Florida politics are messed up, and I say that coming from a state where Edwin Edwards was elected to the governorship four times. Okay, the last time was probably due more to the fact that he was running against David Duke than because of his own political ability, but that doesn't excuse the other three. But I digress. Here's part of what Collins gets right:
In election years, Florida rules the universe. The major presidential candidates spend half their waking hours riding back and forth between Tampa and Daytona Beach. Because all politicians quiver in terror of Florida, we have a completely loony policy toward Cuba and ridiculously high sugar tariffs. And now, Florida has moved its presidential primary up because it feels that it has not been getting enough attention.
The Cuba stuff she's exactly right on, as well as the sugar tariffs. But she doesn't tell the whole story as to why politicians spend so much time here during election years. They're not always campaigning--in fact, they're generally not campaigning--they're raising money. They're in Tampa and Boca and Miami because there are lots of deep pockets. That this was a swing state in 2000 was happenstance. Politicians come here for the same reason Democrats go to Houston and Republicans go to L.A.--money.

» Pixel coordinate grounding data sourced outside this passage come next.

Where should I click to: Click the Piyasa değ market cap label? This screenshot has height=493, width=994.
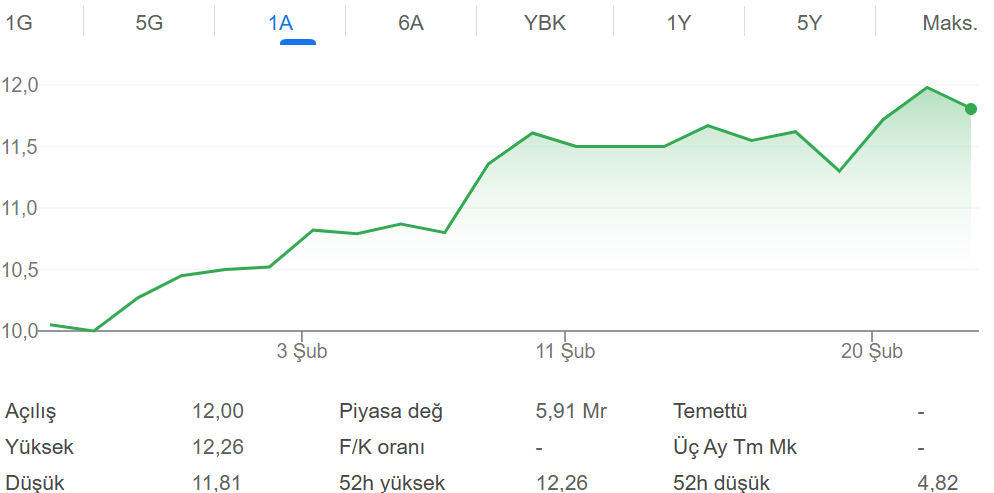tap(391, 411)
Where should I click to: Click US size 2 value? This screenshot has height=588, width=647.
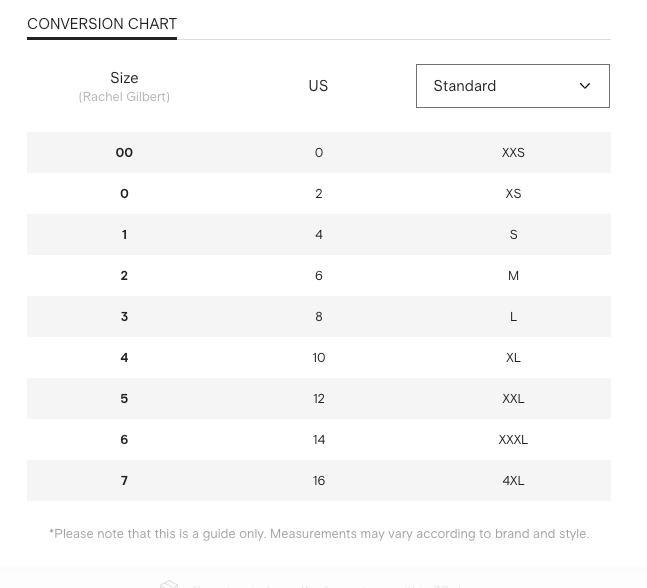[x=319, y=194]
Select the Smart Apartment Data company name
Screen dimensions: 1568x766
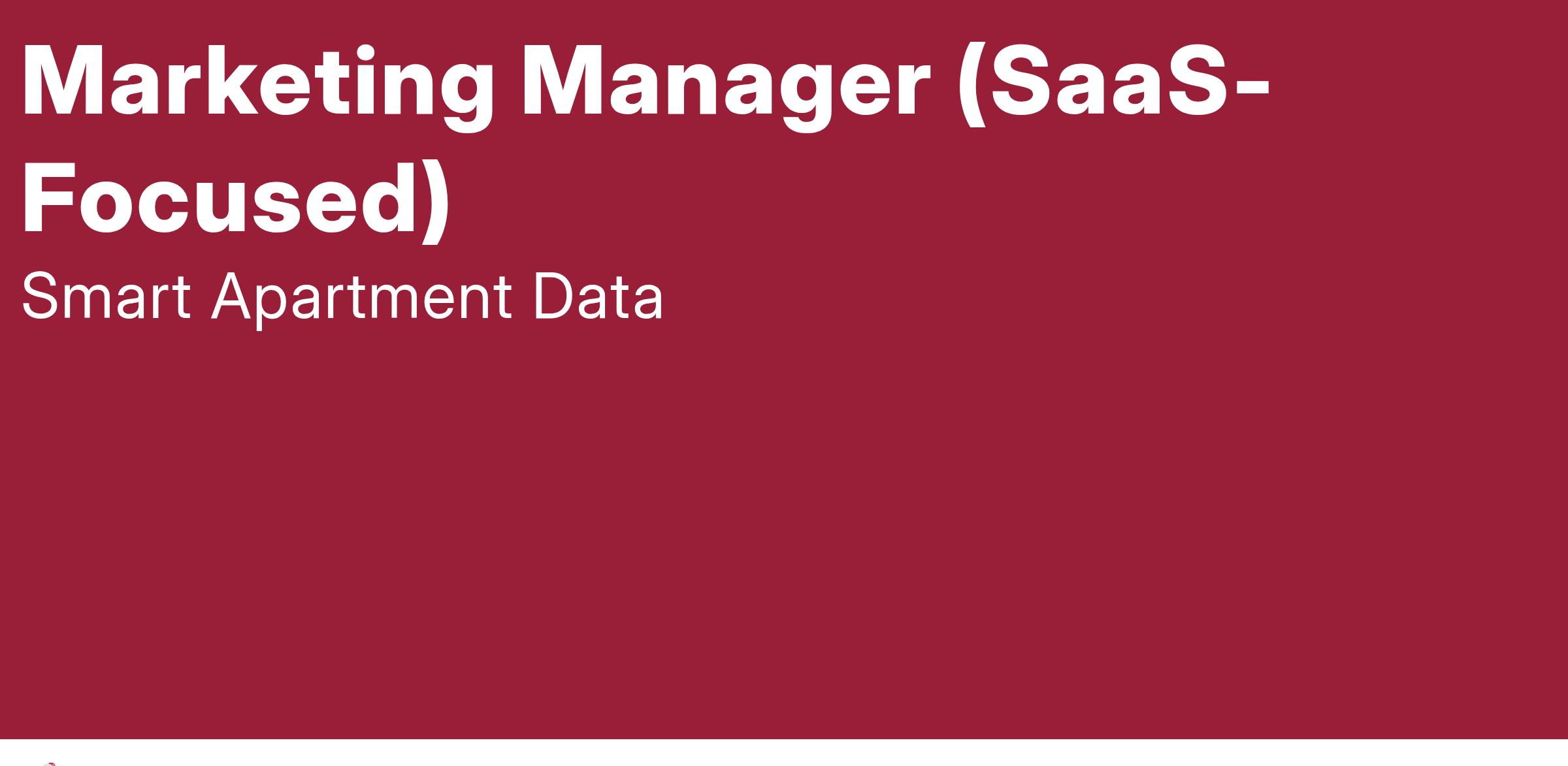[x=343, y=298]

And Floridians, as well as Michiganders, Californians, and other states with large, multi-ethnic populations, have a real reason to bitch about the current nominating situation. Iowa and New Hampshire may be lovely places--I've never been to either--but they're not exactly representative of the Democratic party these days. So the states that want to move up, want to do so because they feel--rightfully so--that they're not getting a real chance to help select the nominee, what with the collapsed primary system and the horse race coverage the media puts on this story.

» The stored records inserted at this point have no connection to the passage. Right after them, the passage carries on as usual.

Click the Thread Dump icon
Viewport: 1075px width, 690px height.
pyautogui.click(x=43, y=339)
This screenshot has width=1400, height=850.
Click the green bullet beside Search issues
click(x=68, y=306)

Here's where Collins is really right, though:
All this is happening to protect a primary schedule that’s not worth saving. If Florida moves, the argument goes, the first four will move, too, and you’ll have the Iowa caucus in December instead of January. Big deal. Iowa in the winter is Iowa in the winter.
One thing that will almost certainly come out of the 2008 nominating process will be an overhaul of the system, because the states not named Iowa and New Hampshire are tired of the current one, and frankly, so am I. But I think she overstates the effect that the sanctions the DNC promises to level against Florida will have. (I've talked about this some over at the Florida Progressive Coalition.)

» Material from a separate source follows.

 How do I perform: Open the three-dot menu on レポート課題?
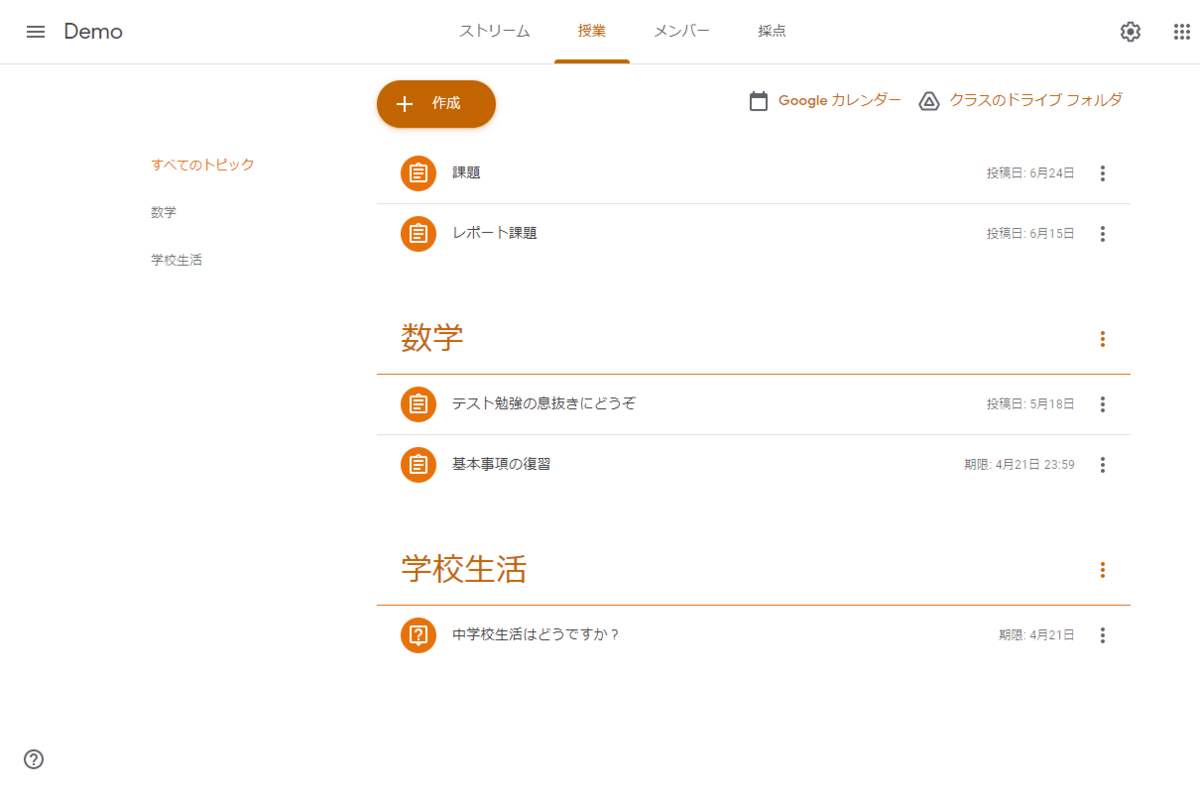1102,233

See, the media will likely cover the Florida primary in one of two ways once the votes are tallied. They'll either simply report that Candidate X "won Florida" and add the delegates to the total on their magic tote boards of electability, or they'll add the totals in with an asterisk, and hint around at the "will they count/ won't they count" controversy. But by the time the convention rolls around, the chances that we won't have a chosen nominee are about as good as Alan Keyes's chances in the Mississippi Republican primary.
The media will want a person out front, and if Florida's numbers help move a candidate toward that steamrollerish position on the path to the nomination, they'll push those numbers. By the time the convention rolls around, Florida's delegates will be quietly seated, especially if the winner of the nomination won Florida's delegates, and even more especially if not seating them would result in a potential for a brokered convention. Remember--conventions are stage-managed fairylands where the party looks competent and unified before anything else. You don't want a floor fight if you're Howard Dean, so there won't be one.